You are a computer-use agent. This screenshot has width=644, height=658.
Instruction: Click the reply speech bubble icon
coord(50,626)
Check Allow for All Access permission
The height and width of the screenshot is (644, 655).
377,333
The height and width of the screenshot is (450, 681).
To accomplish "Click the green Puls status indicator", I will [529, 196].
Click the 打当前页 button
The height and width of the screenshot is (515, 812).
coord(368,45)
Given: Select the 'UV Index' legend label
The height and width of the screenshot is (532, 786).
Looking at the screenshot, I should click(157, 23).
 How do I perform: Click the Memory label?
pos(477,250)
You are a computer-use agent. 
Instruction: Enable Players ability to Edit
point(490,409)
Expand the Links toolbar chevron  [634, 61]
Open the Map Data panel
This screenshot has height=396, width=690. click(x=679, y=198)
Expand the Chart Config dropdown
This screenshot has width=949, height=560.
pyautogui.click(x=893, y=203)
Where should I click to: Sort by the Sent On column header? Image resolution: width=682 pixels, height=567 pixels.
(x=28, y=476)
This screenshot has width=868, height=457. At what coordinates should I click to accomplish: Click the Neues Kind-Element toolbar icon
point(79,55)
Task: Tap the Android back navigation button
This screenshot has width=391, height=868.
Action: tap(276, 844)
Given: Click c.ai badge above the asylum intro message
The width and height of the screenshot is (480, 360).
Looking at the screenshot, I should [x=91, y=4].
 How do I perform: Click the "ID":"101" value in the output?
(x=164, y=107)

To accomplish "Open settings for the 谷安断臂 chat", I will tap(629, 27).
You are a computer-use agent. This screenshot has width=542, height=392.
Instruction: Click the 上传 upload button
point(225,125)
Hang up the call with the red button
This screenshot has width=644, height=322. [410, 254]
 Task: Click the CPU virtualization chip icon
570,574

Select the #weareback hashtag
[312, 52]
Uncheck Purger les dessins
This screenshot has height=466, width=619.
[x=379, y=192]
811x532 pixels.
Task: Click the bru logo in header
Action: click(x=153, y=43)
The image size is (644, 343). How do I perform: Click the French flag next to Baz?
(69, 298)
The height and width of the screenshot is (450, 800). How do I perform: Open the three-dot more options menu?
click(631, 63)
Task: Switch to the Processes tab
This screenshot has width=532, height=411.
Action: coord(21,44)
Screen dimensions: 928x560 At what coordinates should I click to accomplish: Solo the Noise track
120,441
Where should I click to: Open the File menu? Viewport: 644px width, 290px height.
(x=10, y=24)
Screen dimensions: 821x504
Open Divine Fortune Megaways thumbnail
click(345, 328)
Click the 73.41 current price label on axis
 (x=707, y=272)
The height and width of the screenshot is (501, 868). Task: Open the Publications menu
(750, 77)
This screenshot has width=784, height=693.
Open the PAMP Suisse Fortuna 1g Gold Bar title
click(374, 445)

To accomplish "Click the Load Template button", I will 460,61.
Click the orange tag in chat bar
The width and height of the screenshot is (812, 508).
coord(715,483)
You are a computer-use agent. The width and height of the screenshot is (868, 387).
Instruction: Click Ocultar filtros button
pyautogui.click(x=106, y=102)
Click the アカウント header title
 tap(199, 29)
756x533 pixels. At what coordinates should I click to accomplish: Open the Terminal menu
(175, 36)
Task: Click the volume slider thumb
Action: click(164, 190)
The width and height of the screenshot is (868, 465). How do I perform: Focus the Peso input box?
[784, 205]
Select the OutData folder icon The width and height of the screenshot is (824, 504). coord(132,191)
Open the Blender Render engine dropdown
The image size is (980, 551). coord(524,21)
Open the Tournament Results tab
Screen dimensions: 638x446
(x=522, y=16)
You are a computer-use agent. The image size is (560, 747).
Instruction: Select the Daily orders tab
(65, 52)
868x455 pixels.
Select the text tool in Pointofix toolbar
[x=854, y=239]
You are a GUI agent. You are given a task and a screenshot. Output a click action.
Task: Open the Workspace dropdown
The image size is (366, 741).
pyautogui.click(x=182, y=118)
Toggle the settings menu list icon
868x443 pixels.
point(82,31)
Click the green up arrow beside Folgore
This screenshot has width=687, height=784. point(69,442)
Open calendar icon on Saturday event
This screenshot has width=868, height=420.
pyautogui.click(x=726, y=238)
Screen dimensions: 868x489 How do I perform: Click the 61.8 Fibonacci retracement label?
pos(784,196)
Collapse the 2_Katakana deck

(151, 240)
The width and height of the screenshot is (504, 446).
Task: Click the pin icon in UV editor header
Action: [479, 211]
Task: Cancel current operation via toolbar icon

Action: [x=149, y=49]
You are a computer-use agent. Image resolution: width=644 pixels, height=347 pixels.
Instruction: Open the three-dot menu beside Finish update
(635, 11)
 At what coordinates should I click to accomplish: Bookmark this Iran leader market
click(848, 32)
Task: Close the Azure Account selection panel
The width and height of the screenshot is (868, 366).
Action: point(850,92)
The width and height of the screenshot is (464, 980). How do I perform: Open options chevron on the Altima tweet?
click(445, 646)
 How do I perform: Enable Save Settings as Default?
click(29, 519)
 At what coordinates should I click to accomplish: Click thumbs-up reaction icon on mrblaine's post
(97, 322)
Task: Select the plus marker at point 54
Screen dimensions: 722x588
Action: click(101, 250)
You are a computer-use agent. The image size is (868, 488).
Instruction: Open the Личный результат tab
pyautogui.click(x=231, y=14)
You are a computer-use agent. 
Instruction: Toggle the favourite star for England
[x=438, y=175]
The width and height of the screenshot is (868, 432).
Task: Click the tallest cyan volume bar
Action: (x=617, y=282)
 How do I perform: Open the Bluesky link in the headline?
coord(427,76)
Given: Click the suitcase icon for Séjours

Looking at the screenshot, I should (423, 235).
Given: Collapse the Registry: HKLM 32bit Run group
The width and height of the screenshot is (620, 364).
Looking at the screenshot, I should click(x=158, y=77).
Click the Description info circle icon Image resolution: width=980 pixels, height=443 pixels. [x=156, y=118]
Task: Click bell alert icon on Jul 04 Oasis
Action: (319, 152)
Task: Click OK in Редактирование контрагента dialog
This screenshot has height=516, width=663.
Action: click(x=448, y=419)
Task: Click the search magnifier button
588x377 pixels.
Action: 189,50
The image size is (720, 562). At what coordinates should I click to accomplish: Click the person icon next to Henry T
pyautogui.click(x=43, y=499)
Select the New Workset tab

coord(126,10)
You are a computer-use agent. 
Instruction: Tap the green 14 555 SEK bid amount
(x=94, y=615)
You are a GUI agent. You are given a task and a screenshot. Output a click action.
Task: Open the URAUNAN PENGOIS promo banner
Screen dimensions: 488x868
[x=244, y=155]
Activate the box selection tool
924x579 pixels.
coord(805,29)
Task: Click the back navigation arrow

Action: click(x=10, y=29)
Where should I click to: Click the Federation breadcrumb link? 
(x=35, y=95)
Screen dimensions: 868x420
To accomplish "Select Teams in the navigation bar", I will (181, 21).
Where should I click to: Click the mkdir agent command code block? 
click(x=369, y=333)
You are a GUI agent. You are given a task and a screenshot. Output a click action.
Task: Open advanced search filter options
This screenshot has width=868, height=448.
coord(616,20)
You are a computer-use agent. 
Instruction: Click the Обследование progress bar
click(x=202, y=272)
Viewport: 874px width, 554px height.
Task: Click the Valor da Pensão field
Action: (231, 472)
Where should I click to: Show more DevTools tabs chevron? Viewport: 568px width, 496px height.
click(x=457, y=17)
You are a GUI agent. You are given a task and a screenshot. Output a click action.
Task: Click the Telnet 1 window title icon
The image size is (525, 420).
= = =
What is needed: Working from the listing above, pick out every line that has "search" and copy it.

Task solution:
Task: Click the search magnifier button
Task: Open advanced search filter options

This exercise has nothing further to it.